Cellular, molecular and endocrine mechanisms contributing to the functioning of the skeleton in whole-body glucose homeostasis

Metabolic disorders such as osteoporosis, obesity and diabetes represent a growing global epidemic. Ample links exist between these conditions, particularly underscoring the regular association of diseases of energy metabolism with skeletal complications. Conversely, the skeleton itself represents an endocrine organ integrated in the regulation of whole-body energy homeostasis. Understanding the cellular and molecular mechanisms involved in the endocrine function of bone is consequently of high clinical relevance. Preliminary data obtained in our lab using mutant mice indicate that intracellular signaling by specific catenin family members in skeletal progenitors may contribute to the complex interactions between bone and other metabolic tissues. This project is designed to address the underlying mechanisms, exploring two aspects. First, we will study how these molecules function in the local control of cell fate specification and differentiation, and regulate bone homeostasis and marrow fat accumulation.
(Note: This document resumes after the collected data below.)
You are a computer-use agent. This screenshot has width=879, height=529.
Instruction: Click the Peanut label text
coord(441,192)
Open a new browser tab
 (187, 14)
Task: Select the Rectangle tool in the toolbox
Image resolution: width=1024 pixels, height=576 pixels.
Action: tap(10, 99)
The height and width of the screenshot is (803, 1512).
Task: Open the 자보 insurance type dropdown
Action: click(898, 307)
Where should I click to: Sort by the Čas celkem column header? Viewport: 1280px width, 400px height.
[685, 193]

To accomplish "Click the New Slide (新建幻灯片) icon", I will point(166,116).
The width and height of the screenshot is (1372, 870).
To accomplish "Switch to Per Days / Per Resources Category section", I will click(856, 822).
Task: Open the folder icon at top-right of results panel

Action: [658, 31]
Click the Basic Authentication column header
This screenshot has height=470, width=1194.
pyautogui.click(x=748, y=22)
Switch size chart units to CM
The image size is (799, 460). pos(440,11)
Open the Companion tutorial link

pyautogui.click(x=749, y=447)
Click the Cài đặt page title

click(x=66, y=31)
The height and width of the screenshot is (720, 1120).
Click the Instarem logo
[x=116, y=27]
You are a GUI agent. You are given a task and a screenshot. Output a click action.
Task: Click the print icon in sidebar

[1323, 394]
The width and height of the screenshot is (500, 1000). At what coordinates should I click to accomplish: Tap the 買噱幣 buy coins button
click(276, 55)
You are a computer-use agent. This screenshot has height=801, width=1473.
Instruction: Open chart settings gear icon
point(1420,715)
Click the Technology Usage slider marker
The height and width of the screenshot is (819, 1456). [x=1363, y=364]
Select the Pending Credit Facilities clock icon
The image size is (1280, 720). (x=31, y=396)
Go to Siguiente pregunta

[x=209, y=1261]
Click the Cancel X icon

Second, we will investigate the impact of these effects in bone on systemic energy metabolism and the susceptibility to develop obesity and diabetes. Moreover, we hope to identify novel glucose-regulatory endocrine signals derived from the skeleton. These studies will bring new insights in the mechanisms controlling bone health and their significance in the regulation of glucose homeostasis, which could impact on the future management of widespread metabolic disorders.